Broadly speaking, dystopian sagas diverge into two camps. On the one hand, you have your bleak future in the vein of Fahrenheit 451, where humanity’s plight is, for lack of a better term, entirely self-inflicted, i.e. the political processes hath wrought a state of grim dictatorship and social repression. The remainder of dystopian fantasy tales take place in a post-apocalyptic setting, where acts of god and the forces of nature conspire to render all the earth an inhospitable wasteland; although humanity often takes oblique credit for the devastation, as in nuclear fallout stories, such as Alas, Babylon.
Aimee Greenberg’s American Carnage: A Love Story fits comfortably into the latter camp, with humanity surviving along the rank edges of a blighted world bereft of trees and, presumably, arable land in general. Thanks, climate change.
The “man-made armageddon” narrative has apparently outpaced the “XYZ unforeseen and unstoppable obliterative force” narrative, and I think it’s because the extrinsic apocalypse lends itself to feel-good tales of human ingenuity. Is that a big old space rock hurtling towards the planet? Better summon a team of plucky roughnecks to save the day. Aliens systematically wiping out life on earth?

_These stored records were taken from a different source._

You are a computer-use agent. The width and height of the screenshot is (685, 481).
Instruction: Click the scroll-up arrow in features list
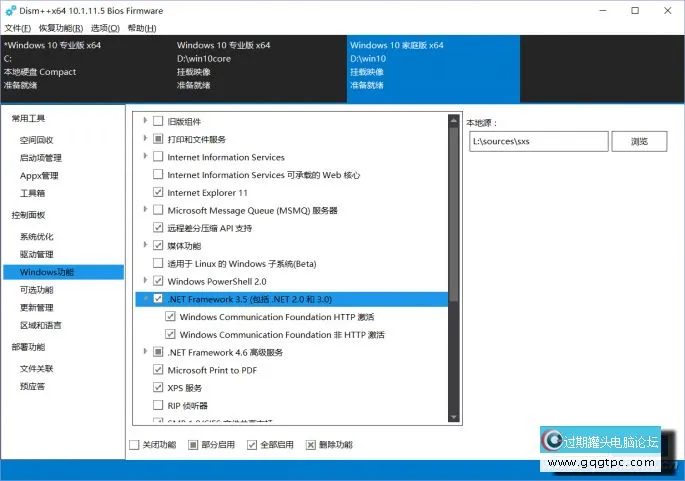[454, 120]
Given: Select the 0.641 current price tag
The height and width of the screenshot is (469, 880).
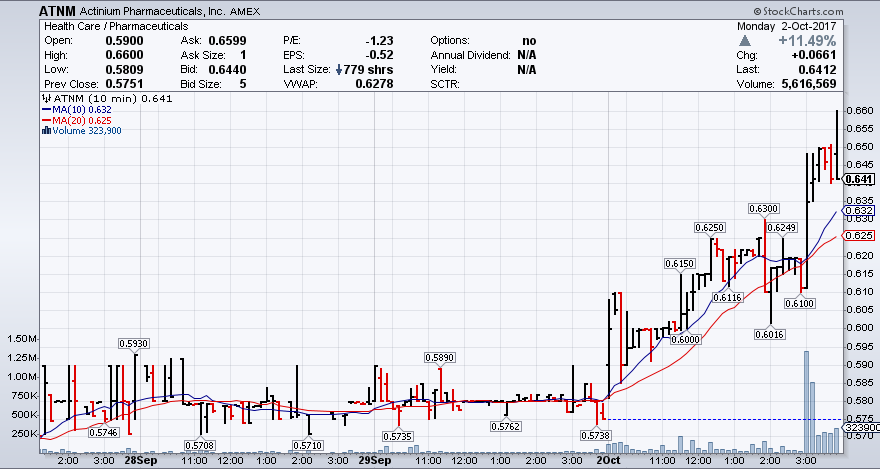Looking at the screenshot, I should 860,179.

Good thing for retired military heroes who just want to have a normal life. Geology trying to kill us all? How about we just have The Rock jump off some stuff for two hours and call it good.
When we have nothing and no one but ourselves to blame, darker themes creep to the surface. Maybe it’s because the kind of apocalypse where human intervention leaves the world a desolated charnel house might actually happen, and the next thing you know it, you have mad scientists trying to perfect the human species, and dictatorial figures hoarding the world’s pleasure for themselves. If we had to choose, I think we’d all take the blameless, extinction-level event over the anthropogenic disaster. Not all apocalypses are created equal.
American Carnage runs at the City Heights Performance Annex at the Weingart Library through November 26.